- The Weather Underground symbol
- Dates active: 1969-1970?
- Active regions: Seattle
- Ideology: Marxism–Leninism Communism Anti-imperialism New Left
- Part of: Weather Underground
- Wars: the Opposition to United States involvement in the Vietnam War

= Seattle Weather Collective =

Collective of Weather Underground

The Weather Underground organized collectives around the United States in an attempt "to challenge the state directly in solidarity with Third World liberation movements, particularly the Black Power movement in the United States and the Vietnamese in Southeast Asia." Collectives organized the white working class against imperialism by holding militant demonstrations and engaging in small scale property damage.

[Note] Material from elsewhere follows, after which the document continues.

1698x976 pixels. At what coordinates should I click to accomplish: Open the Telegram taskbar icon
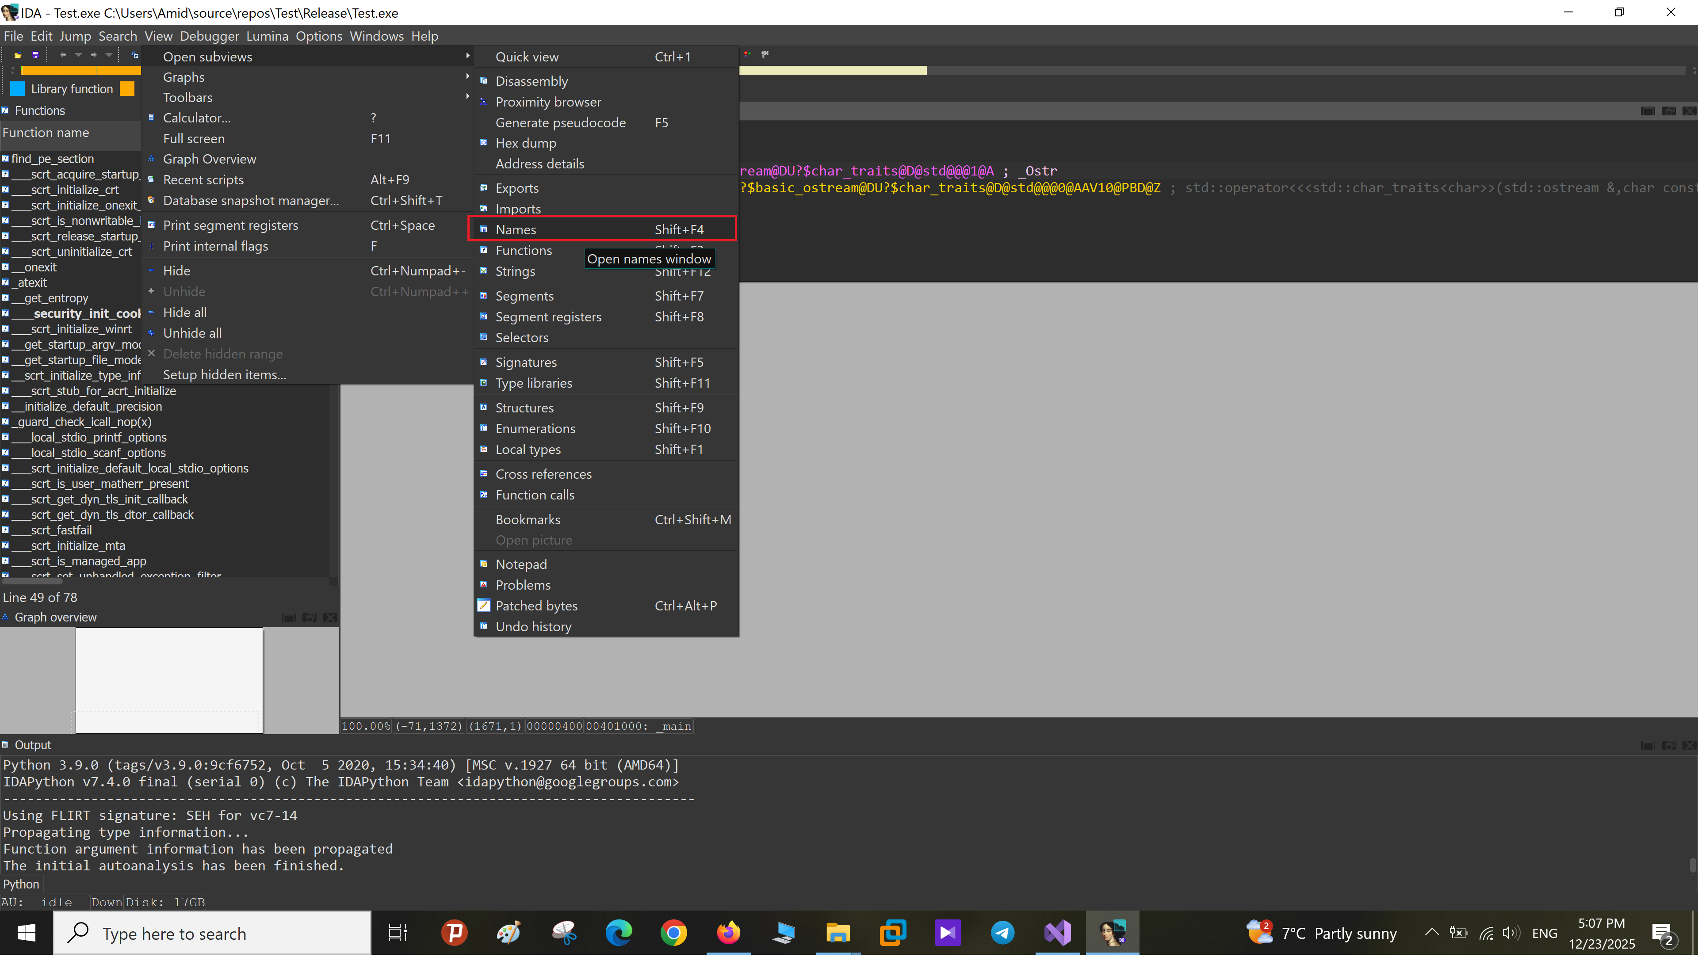click(x=1002, y=932)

==Formation of the Seattle Collective==
During the Ave Riots in Seattle's University District on August 10–14, 1969, the women who were participating came together and from this bonding experience, formed "the core of the Seattle Weathermen". The Ave Riots were part of larger actions around the country protesting the Vietnam War. Rioters in Seattle were also protesting police brutality, but news reports from the time claim that the group was just "teenagers looking for trouble." However, less than a week after these Riots, the Seattle Weather Collective was formed.

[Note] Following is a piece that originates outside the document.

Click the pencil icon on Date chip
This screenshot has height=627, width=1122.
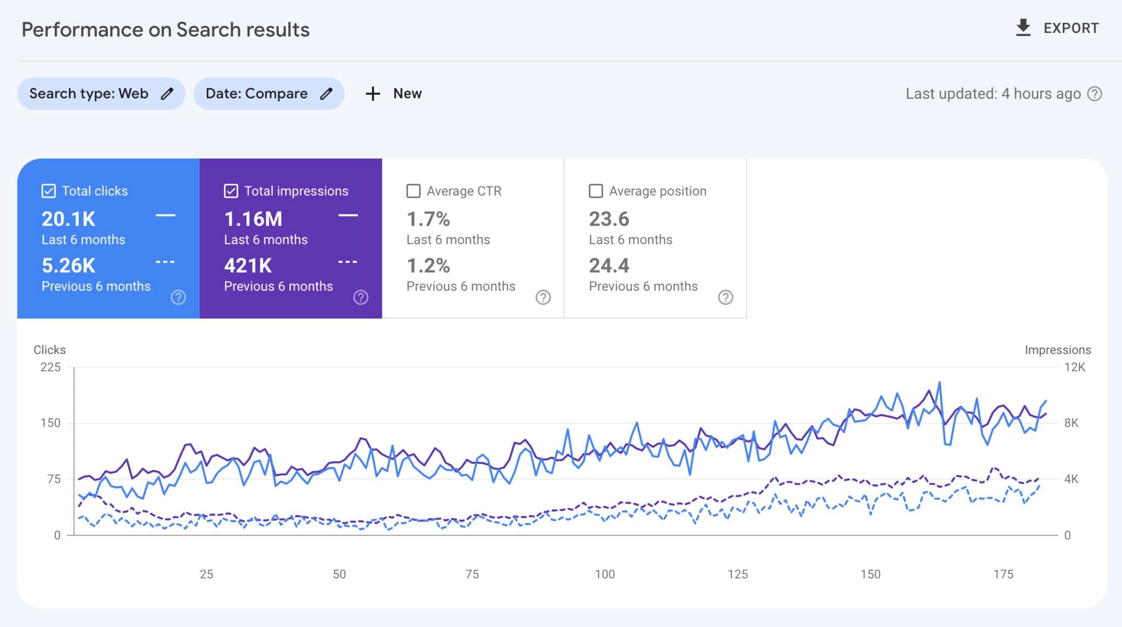click(325, 94)
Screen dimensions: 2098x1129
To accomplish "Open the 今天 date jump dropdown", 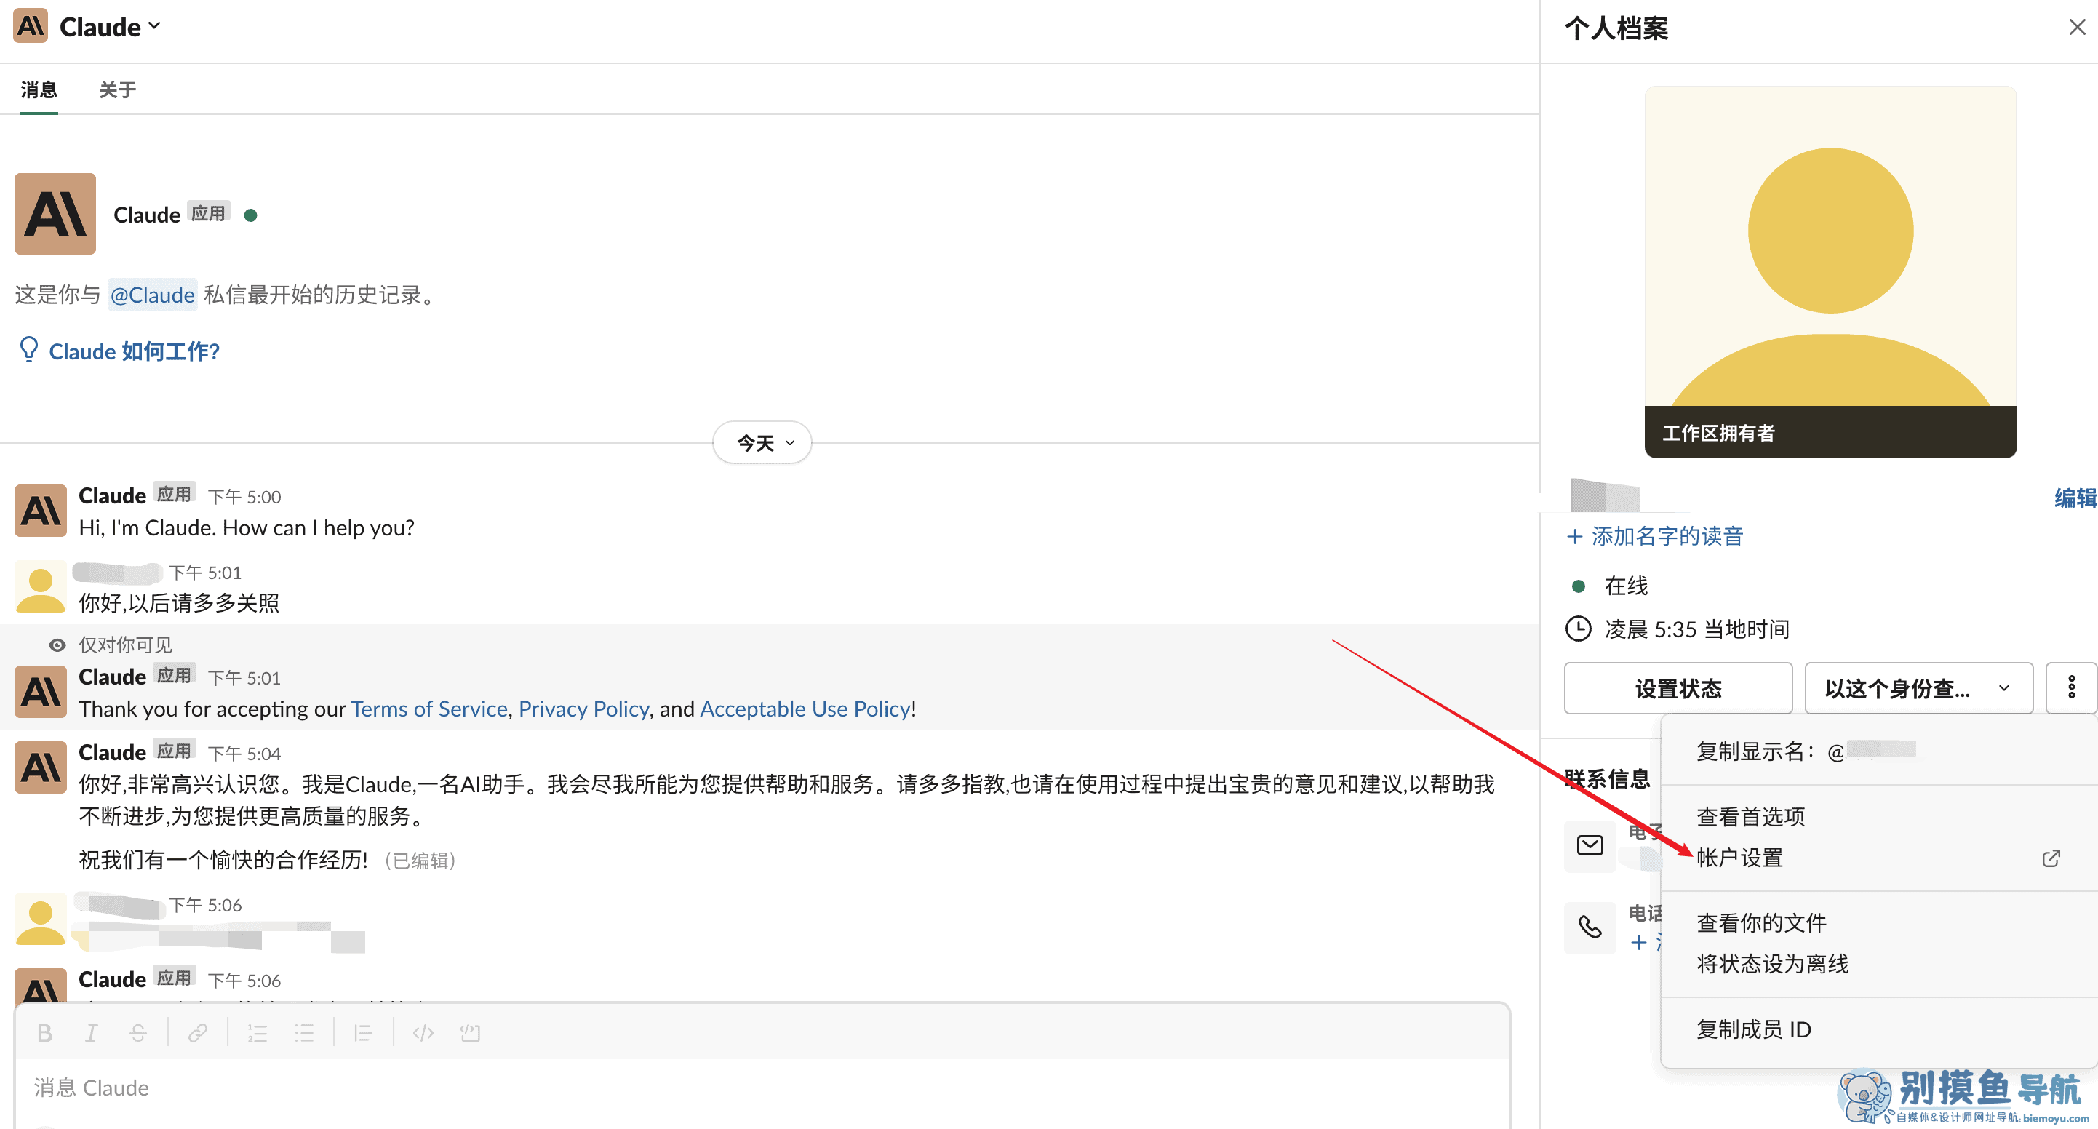I will (x=762, y=442).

==Preparing for Chicago's Days of Rage==
The first item on the Seattle collective's agenda was to help organize for the Days of Rage that would be in Chicago in October 1969. Members of the Seattle collective produced pamphlets about the Days of Rage in order to raise awareness of the event and encourage people to travel to Chicago to participate.

===Jailbreaks===
Members of the Seattle Collective would visit several high schools a day in an attempt to recruit members and encourage students to travel to Chicago for the Days of Rage. They titled this action jailbreaks, taking over classrooms while one member stood on a desk speaking to the students. Other members would block doorways and telephones so no one of authority could be notified to what was going on. Others would spray paint the group's slogans on the blackboards.

==ROTC attacks==
Reserve Officers' Training Corps centers were a popular place for protesting. These offices are where college students are trained for the U.S. military. In May 1970 alone, "thirty ROTC buildings were burned or bombed and National Guard units were mobilized on twenty-one campuses in sixteen states." By protesting these offices that prepare officers for war, Weather Underground was protesting an "empire [that] feeds on war."

===September 30, 1969===
Female members of the collective stormed the Air Force ROTC office on the University of Washington campus. They "spray [painted] walls, throwing ink bombs, and resisting ROTC cadets who tried to detain them". The women surprised the ROTC cadets who were chasing them by turning back for a member who had been detained and attacking the men.

===October 02, 1969===
News of the September 30th ROTC attack attracted three hundred people to a rally that preceded the Students for a Democratic Society's first meeting of the year in Seattle. Following several speakers, Susan Stern stood up and declared "we're going to smash an ROTC building". A group of people jumped up and followed Stern to the University of Washington's Clark Hall where there was an ROTC office. Once again, the group spray painted walls and resisted the cadets trying to stop them. No one was arrested for this action. The University of Washington later banned six non-students who had been present for the action.

===December 01, 1969===
The ROTC office in the University of Washington's Savery Hall was attacked. This was the final straw for the University of Washington, they no longer recognized Students for a Democratic Society as a student organization on their campus.

===January 18, 1970===
On the day before the Seattle Liberation Front's organizing meeting, two members of the Seattle collective, Trim Bissell and his wife Judith were caught planting a bomb under the Air Force ROTC building at the University of Washington.

===April 30, 1970===
President Nixon announced he was sending United States troops into Cambodia. Protests erupted around the country, and Seattle. On the University of Washington campus, ROTC offices were attacked in a similar manner to previous Weather Underground attacks on the ROTC offices and Downtown demonstrators attacked the Boeing Employment Center.